Primitive and structured types (records, variants and lists) appearing in the contract constructors and choice arguments are compatible with the types defined in the current version of DAML-LF (v1). They appear in the submitted commands and in the event streams.

Error handling

See the gRPC documentation for the standard error codes that the server or the client might return.

For submitted commands, the client should interpret response codes in the following way:

The platform failed to record the result of the command due to a transient server side error or a time constraint violation. The client is free to retry the submission with updated Ledger Effective Time (LET) and Maximum Record Time (MRT) values.
The submission failed because of a client error. The platform will definitely reject resubmissions of the same command even with updated LET and MRT values.
OK, INTERNAL, UNKNOWN (when returned by the Command Submission Service)
Client should assume that the command was accepted, and wait for the resulting completion or a timeout from the Command Completion Service.
OK (when returned by the Command Service)
Client can be sure that the command was successful.
INTERNAL, UNKNOWN (when returned by the Command Service)
Client should resubmit the command with the same command_id.

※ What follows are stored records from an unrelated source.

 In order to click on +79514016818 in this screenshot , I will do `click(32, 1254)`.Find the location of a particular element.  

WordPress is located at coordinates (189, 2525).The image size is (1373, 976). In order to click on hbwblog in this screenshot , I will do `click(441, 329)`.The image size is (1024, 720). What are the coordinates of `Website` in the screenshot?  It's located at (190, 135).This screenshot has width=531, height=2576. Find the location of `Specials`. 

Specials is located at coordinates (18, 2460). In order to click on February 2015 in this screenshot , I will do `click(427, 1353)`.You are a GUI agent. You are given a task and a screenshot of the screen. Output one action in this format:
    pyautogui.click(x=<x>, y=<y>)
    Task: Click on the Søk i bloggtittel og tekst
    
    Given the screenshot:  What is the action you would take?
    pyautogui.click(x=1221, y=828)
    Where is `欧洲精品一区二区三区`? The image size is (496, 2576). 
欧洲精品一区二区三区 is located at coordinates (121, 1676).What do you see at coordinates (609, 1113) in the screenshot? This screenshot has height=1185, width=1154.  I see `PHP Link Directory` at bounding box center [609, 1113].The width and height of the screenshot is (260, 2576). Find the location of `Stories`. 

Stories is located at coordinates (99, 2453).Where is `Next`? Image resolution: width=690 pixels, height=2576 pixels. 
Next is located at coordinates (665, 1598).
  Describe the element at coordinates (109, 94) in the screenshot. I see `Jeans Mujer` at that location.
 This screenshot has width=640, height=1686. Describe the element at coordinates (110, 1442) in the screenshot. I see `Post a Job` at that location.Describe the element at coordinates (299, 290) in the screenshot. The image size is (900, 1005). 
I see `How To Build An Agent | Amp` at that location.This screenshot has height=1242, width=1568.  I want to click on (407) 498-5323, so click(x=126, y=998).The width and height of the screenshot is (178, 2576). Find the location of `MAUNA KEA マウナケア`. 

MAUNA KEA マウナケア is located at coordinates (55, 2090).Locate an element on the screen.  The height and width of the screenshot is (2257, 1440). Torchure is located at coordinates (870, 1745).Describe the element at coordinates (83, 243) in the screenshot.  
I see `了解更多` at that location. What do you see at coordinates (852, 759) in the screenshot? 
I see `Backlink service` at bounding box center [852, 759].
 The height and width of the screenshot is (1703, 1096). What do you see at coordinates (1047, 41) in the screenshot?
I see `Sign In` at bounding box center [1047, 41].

The API works in a non-verbose mode by default, which means that some identifiers are omitted:

  • Record Ids
  • Record Field Labels
  • Variant Ids

You can explicitly enable verbosity in requests related to Transactions by setting the verbose field in message GetTransactionsRequest or GetActiveContractsRequest to true, which will result in responses containing the above mentioned identifiers.


At the moment the platform does not impose any limits on the communication over the Ledger API and all requests are serviced on a best effort basis. It is very likely to change in a short perspective and will involve one or more of the following

  • Maximum size of inbound gRPC messages (defined globally, per-service, or per-rpc).
  • Maximum number of commands packed together in a composite request.
  • Maximum number of resulting events in a transaction.


On the specification level, Ledger API uses standard protobuf versioning approach. At the moment, all the definitions are grouped into a version 1 (v1) namespace. Minor changes involving additions and removals of the fields are backwards compatible and work seamlessly across clients and servers running different variants of the protocol. Major future alterations that will involve reshaping the constituent records, their nesting, and modifications of the field types will amount to a breaking change and will require issuing a completely new protocol version, separated into a new namespace, likely v2.

On the deployment level, software packages containing Ledger API are versioned using semantic versioning. This enables first-glance discovery of any alterations compared to previous versions.


Connecting to the The DAML PaaS requires client authentication using certificates. Please refer to the DAML PaaS documentation for further information on this topic. Client authentication is not required for the sandbox.